● Directions for this task
For the records below, output each line exactly as it appears, from the first through the line with "Toggle loop playback".

● Recorded information
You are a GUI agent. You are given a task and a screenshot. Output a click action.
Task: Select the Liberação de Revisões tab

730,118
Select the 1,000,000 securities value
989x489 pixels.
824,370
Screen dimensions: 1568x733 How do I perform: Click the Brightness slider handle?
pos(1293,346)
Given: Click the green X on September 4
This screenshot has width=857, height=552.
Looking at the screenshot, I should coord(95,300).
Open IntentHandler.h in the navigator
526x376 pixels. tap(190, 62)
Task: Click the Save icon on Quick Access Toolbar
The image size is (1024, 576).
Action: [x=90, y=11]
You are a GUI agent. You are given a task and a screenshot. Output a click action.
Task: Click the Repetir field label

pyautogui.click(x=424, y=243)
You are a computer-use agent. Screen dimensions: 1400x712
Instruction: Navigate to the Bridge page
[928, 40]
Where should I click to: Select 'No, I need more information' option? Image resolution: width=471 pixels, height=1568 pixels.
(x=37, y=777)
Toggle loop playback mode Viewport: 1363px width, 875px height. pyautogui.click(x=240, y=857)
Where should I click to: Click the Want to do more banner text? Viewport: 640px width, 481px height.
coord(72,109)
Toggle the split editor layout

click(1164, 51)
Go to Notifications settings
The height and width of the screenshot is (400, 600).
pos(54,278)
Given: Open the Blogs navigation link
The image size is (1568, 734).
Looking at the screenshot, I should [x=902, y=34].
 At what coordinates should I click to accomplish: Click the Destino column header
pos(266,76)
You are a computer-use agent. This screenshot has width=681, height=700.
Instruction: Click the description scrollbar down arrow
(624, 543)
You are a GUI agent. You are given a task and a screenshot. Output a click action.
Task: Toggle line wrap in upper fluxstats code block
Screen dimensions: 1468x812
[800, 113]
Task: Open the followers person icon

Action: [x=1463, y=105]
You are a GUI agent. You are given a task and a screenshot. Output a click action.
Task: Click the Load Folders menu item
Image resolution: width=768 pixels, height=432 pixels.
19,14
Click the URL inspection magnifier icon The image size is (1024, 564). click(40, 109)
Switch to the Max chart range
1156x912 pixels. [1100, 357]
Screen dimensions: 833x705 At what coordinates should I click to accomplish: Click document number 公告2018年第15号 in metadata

● Problem solution
You are a GUI agent. You are given a task and a screenshot. Output a click action.
Task: Select the Liberação de Revisões tab

730,118
Select the 1,000,000 securities value
989x489 pixels.
824,370
Screen dimensions: 1568x733 How do I perform: Click the Brightness slider handle?
pos(1293,346)
Given: Click the green X on September 4
This screenshot has width=857, height=552.
Looking at the screenshot, I should coord(95,300).
Open IntentHandler.h in the navigator
526x376 pixels. tap(190, 62)
Task: Click the Save icon on Quick Access Toolbar
The image size is (1024, 576).
Action: [x=90, y=11]
You are a GUI agent. You are given a task and a screenshot. Output a click action.
Task: Click the Repetir field label

pyautogui.click(x=424, y=243)
You are a computer-use agent. Screen dimensions: 1400x712
Instruction: Navigate to the Bridge page
[928, 40]
Where should I click to: Select 'No, I need more information' option? Image resolution: width=471 pixels, height=1568 pixels.
(x=37, y=777)
Toggle loop playback mode Viewport: 1363px width, 875px height. pyautogui.click(x=240, y=857)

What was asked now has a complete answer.